Além disso, os reservatórios regularizam vazões dos rios, aumentam a capacidade de uso múltiplo da água, seja para impulsionar a agricultura e a produção de alimentos, seja no abastecimento de água.

Um recente relatório da Agência Internacional de Energia, de 2021, defendeu que os países invistam em hidrelétricas para reduzir a emissão de gases causadores do efeito estufa. A agência informou no relatório esperar que a capacidade de geração hídrica aumente 17% até 2030. O diretor-executivo Fatih Birol afirmou: “A energia hidrelétrica é o gigante esquecido da eletricidade limpa e precisa ser colocada de volta na agenda energética e climática se os países levarem a sério o cumprimento de suas metas líquidas de zero”.

Assim, pode ser oportuna uma reavaliação do planejamento de implantação de hidrelétricas, aliado ao atual e necessário plano de diversificação da matriz via térmicas a gás natural. A engenharia brasileira tem capacidade comprovada de soluções eficientes de implantação das usinas de maneira ambientalmente responsável, respeitando particularidades de cada localidade. Além de ser uma energia renovável, hidrelétricas são eficientes complementos para fontes eólica, solar e biomassa, garantindo as metas da agenda ambiental e o crescimento econômico sustentável do país.

> Tarefas do exercício
• 1. Responda com base no trecho sobre hidrelétricas:
(a) Em que ano saiu o relatório da Agência Internacional de Energia?
(b) Em quanto a agência espera que a capacidade de geração hídrica aumente até 2030?
(c) Por meio de que usinas se faz o plano de diversificação da matriz chamado de atual e necessário?
• 2. Transcreva sem alterações a parte do trecho sobre hidrelétricas que começa em "Assim, pode ser" e vai até "sustentável do país.".
• 3. Liste as fontes de energia que, segundo o trecho sobre hidrelétricas, as hidrelétricas complementam de forma eficiente.
Os registros não são necessários para este exercício.

> Dados registrados
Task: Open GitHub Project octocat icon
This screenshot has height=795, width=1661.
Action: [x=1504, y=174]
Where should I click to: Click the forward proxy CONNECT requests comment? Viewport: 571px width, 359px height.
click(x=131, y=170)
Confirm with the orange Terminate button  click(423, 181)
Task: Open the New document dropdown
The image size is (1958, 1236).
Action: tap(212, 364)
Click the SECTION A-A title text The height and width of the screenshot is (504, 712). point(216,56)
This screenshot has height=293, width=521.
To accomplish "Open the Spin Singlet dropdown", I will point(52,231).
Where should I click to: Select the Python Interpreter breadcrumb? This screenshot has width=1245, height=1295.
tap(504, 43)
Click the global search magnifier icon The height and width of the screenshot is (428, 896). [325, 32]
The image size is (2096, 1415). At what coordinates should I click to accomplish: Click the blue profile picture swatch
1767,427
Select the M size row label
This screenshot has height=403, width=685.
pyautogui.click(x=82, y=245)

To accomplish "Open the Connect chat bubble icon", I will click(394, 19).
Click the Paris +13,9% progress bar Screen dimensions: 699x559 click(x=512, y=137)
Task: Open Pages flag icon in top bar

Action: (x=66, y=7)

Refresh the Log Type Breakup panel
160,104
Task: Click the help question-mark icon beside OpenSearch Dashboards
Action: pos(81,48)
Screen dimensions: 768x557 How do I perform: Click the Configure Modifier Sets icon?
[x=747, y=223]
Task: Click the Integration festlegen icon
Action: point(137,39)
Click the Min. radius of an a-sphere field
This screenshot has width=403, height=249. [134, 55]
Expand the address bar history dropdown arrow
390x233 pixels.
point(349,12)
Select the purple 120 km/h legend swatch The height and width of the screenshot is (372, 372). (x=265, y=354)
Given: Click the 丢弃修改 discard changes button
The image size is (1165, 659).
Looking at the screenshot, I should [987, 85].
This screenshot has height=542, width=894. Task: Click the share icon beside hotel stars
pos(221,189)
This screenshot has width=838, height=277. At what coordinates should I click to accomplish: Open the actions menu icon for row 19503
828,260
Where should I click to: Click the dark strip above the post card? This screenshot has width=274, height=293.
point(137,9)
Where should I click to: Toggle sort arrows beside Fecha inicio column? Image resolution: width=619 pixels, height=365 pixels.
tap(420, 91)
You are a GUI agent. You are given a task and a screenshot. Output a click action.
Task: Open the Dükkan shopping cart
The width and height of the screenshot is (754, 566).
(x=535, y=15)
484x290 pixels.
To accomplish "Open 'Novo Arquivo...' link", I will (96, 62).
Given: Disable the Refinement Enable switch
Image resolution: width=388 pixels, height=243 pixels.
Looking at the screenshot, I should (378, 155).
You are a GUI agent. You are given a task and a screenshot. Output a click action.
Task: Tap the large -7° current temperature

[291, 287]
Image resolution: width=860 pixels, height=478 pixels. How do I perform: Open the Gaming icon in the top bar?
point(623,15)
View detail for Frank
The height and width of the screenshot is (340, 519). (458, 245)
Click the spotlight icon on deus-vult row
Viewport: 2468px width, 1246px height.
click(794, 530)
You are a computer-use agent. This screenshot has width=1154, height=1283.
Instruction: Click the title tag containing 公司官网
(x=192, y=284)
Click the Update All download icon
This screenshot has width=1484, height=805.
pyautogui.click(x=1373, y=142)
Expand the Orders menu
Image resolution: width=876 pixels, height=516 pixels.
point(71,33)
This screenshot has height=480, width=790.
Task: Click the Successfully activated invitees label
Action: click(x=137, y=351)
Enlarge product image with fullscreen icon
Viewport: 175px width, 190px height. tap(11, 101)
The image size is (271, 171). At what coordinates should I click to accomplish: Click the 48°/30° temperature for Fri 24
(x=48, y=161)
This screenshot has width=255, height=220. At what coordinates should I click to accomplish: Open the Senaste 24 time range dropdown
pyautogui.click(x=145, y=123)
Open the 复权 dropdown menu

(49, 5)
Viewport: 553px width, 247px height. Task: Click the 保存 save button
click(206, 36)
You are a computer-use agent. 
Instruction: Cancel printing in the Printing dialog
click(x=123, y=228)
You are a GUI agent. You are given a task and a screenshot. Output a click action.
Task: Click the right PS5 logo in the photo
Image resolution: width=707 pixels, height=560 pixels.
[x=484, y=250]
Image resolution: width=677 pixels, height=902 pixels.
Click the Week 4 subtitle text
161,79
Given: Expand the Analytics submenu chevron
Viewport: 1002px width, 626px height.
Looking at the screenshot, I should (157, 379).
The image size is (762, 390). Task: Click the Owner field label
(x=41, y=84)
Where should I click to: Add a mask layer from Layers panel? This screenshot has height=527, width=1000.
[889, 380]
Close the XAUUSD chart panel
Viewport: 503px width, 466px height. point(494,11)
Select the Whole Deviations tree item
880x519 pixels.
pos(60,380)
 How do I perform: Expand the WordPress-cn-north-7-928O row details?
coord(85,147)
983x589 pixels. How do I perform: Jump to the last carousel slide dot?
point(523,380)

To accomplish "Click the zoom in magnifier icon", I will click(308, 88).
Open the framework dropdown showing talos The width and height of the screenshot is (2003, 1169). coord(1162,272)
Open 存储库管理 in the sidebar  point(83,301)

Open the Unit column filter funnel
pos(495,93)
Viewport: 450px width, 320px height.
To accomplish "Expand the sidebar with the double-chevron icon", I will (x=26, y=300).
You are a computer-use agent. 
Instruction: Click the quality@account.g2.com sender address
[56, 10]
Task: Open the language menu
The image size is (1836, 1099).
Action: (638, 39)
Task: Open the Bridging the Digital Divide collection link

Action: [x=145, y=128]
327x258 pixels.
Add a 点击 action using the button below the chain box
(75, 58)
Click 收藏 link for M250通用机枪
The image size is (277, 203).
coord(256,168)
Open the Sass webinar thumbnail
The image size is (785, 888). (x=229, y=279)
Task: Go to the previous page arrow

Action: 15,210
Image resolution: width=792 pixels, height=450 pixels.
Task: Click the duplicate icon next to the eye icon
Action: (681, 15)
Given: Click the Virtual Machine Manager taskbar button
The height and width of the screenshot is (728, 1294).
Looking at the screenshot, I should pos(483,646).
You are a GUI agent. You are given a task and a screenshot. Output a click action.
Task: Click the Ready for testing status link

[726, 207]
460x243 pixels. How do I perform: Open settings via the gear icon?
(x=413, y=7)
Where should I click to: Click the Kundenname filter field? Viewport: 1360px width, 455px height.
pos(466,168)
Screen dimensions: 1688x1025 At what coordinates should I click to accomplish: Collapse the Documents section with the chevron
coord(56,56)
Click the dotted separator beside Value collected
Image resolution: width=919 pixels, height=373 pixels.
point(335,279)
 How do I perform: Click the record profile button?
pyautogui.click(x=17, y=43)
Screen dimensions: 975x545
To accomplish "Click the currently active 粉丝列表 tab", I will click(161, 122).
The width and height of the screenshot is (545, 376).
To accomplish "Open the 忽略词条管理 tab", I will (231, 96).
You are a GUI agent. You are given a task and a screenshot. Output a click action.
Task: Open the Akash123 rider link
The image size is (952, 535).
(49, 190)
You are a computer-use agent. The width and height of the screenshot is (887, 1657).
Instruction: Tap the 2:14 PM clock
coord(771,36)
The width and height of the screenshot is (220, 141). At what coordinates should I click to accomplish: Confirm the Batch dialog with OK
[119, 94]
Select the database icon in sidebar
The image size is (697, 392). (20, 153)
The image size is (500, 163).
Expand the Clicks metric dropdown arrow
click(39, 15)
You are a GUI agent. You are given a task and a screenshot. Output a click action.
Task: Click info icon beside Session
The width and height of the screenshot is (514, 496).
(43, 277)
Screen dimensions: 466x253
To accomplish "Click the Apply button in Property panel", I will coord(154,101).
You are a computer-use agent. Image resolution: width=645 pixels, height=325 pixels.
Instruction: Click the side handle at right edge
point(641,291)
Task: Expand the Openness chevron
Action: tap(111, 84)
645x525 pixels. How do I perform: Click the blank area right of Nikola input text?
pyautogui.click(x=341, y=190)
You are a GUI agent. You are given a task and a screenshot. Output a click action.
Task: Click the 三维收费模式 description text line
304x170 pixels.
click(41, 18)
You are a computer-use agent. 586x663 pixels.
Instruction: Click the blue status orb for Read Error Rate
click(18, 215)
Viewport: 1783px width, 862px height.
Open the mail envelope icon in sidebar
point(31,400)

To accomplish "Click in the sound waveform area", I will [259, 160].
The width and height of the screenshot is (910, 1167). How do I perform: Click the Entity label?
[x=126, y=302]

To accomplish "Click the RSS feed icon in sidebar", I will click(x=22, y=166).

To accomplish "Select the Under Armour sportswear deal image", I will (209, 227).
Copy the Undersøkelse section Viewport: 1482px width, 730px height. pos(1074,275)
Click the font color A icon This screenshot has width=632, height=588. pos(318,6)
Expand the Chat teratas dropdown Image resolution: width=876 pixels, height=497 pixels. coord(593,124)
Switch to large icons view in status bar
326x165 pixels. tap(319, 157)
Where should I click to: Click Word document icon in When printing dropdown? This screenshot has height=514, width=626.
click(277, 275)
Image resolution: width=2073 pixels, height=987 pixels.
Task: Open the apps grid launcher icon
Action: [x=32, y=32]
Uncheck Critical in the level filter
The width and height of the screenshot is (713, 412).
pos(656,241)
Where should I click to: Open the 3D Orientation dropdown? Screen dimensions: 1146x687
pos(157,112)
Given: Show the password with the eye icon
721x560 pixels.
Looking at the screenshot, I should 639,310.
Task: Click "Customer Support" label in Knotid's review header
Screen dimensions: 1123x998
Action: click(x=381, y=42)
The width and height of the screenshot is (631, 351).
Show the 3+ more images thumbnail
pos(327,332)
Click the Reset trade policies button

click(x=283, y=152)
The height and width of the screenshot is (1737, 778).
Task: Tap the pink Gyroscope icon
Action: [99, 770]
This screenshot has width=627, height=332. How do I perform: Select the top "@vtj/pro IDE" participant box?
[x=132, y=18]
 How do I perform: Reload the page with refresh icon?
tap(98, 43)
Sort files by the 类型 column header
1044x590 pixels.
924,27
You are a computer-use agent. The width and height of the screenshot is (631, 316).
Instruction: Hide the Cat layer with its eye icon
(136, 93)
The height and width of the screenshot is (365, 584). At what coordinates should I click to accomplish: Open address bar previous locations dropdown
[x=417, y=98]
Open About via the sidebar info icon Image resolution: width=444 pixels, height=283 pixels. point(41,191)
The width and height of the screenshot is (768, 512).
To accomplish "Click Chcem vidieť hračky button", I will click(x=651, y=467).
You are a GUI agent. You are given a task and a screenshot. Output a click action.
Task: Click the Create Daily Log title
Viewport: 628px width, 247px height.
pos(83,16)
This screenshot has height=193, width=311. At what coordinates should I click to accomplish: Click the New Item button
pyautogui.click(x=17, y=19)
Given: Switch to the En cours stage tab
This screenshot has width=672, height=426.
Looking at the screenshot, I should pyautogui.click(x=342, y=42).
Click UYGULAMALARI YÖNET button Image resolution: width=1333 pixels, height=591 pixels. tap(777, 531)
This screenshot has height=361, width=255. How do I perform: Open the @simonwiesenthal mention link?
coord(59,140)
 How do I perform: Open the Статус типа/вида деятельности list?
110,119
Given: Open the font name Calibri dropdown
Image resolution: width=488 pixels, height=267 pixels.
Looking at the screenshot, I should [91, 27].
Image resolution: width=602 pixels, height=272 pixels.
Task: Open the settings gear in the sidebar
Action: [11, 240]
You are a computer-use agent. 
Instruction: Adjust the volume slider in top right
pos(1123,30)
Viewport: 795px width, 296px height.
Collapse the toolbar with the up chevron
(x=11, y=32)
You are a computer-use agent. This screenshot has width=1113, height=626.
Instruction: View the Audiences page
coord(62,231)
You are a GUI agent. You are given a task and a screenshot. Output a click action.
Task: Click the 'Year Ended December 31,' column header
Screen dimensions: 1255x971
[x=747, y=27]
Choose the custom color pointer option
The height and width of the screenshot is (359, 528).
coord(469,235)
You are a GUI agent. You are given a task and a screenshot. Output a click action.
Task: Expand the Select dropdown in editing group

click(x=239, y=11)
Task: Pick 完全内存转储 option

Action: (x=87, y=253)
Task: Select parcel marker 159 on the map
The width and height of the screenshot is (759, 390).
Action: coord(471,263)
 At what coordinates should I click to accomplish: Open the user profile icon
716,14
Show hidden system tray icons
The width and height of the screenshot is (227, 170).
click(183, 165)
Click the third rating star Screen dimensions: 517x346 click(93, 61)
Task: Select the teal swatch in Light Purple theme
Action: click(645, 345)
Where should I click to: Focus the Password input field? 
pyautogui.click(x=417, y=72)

> Respostas dadas
• 1.
(a) Em 2021.
(b) Em 17%.
(c) Por meio de térmicas a gás natural.

• 2.
Assim, pode ser oportuna uma reavaliação do planejamento de implantação de hidrelétricas, aliado ao atual e necessário plano de diversificação da matriz via térmicas a gás natural. A engenharia brasileira tem capacidade comprovada de soluções eficientes de implantação das usinas de maneira ambientalmente responsável, respeitando particularidades de cada localidade. Além de ser uma energia renovável, hidrelétricas são eficientes complementos para fontes eólica, solar e biomassa, garantindo as metas da agenda ambiental e o crescimento econômico sustentável do país.

• 3. Eólica, solar e biomassa.